# [WORK REQUEST]
Retype word for word the stretch of entries below from the line that has "This screenshot has height=246, width=520." through the line that has "Task: Open the", and omit the pictures.

**** DATA ****

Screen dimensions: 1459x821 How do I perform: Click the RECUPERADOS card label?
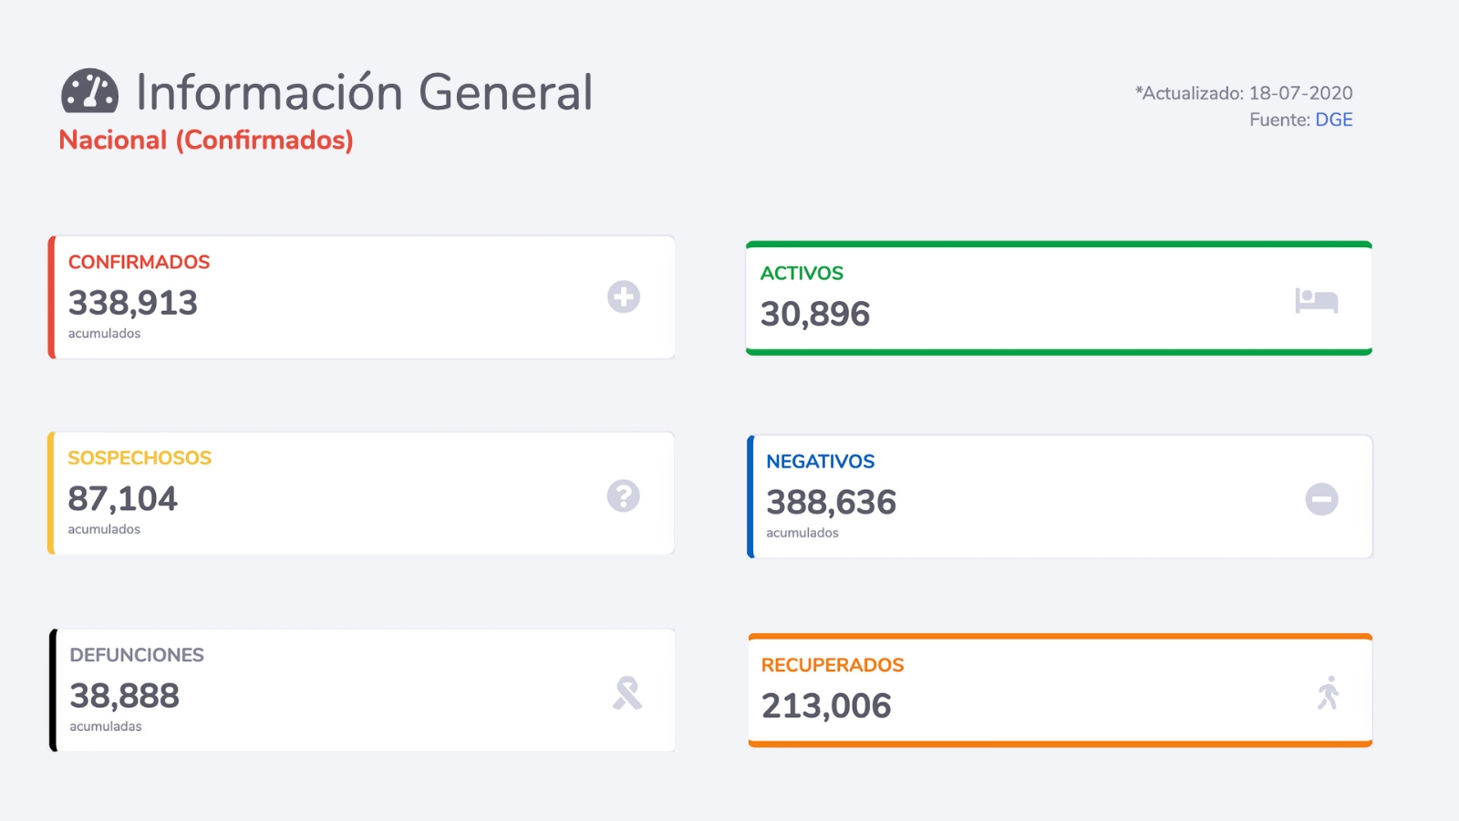tap(833, 665)
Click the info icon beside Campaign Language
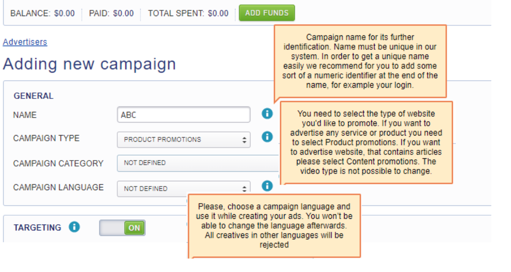Screen dimensions: 511x272 pyautogui.click(x=267, y=186)

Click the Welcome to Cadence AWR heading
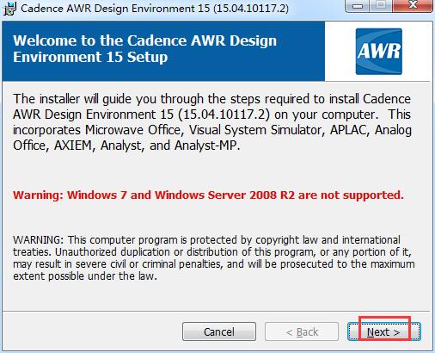point(144,49)
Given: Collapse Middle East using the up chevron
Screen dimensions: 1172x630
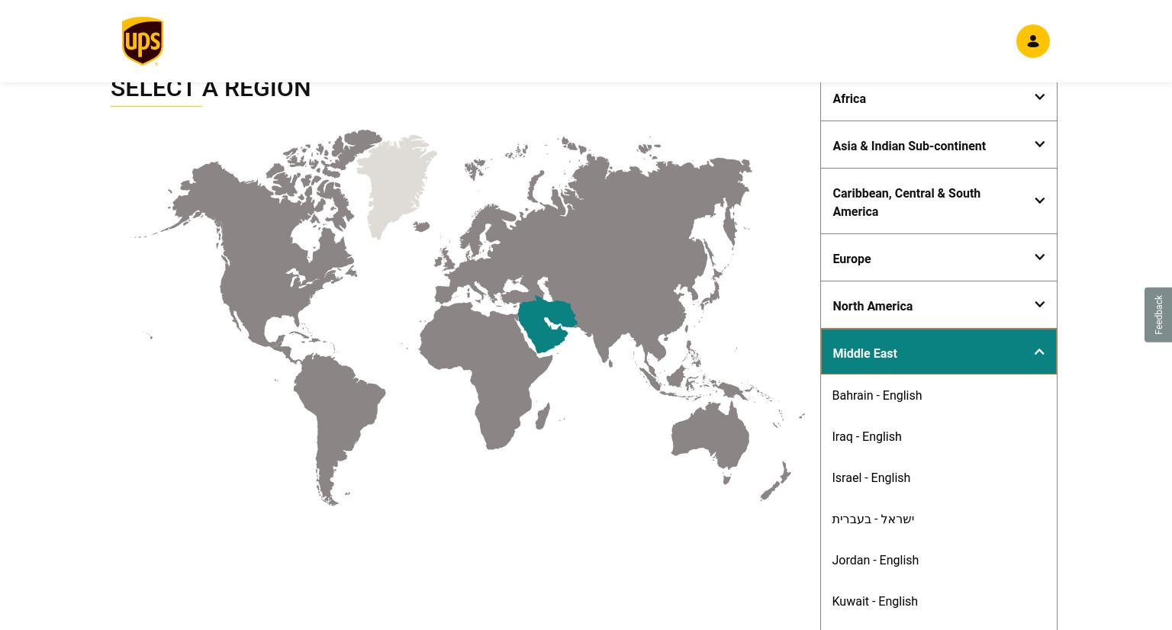Looking at the screenshot, I should pyautogui.click(x=1039, y=352).
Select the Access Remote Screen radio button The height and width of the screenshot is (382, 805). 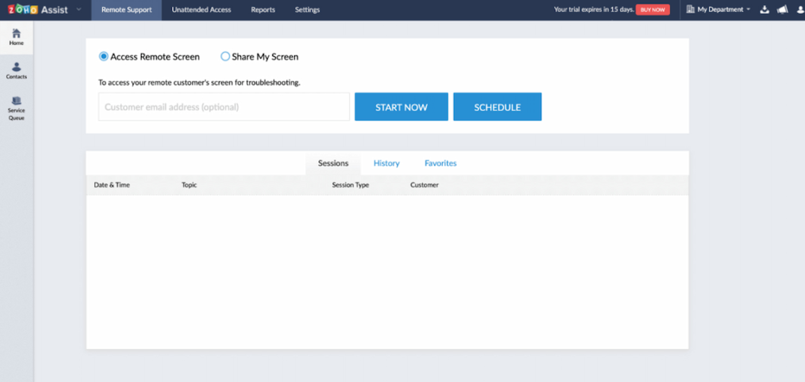coord(103,56)
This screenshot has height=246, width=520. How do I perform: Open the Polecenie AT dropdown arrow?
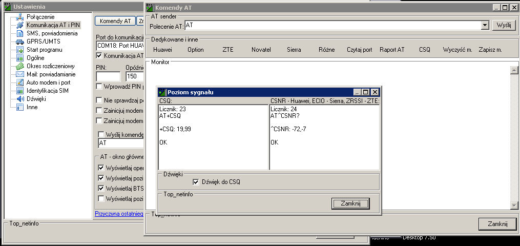coord(485,25)
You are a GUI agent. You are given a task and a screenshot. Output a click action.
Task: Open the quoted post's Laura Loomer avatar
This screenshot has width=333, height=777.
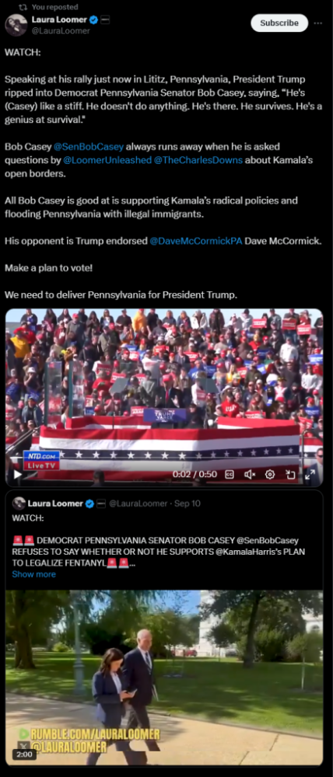point(19,503)
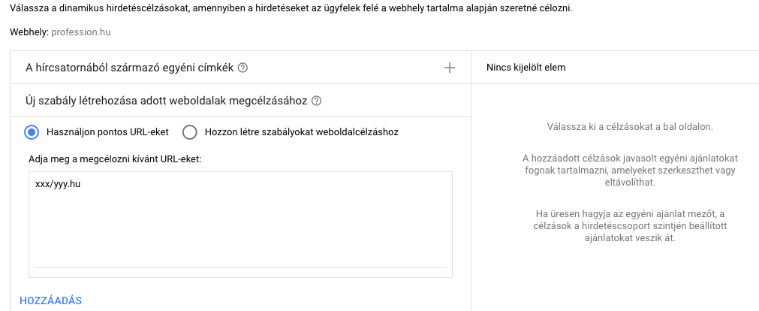Collapse the Új szabály létrehozása adott weboldalak section
Viewport: 759px width, 311px height.
pyautogui.click(x=240, y=101)
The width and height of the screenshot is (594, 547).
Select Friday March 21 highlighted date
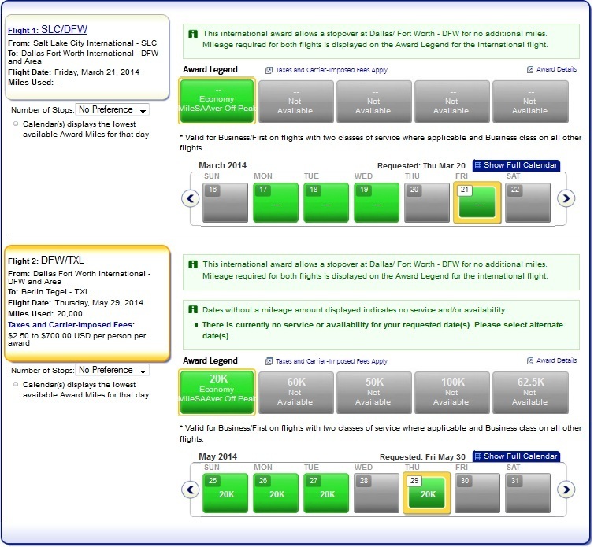476,202

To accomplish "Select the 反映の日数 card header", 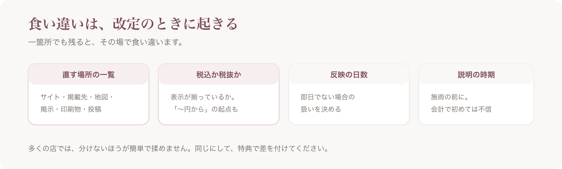I will click(x=349, y=74).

****

# [ANSWER]
This screenshot has height=246, width=520. How do I perform: Open the Polecenie AT dropdown arrow?
coord(485,25)
You are a GUI agent. You are given a task and a screenshot. Output a click action.
Task: Open the quoted post's Laura Loomer avatar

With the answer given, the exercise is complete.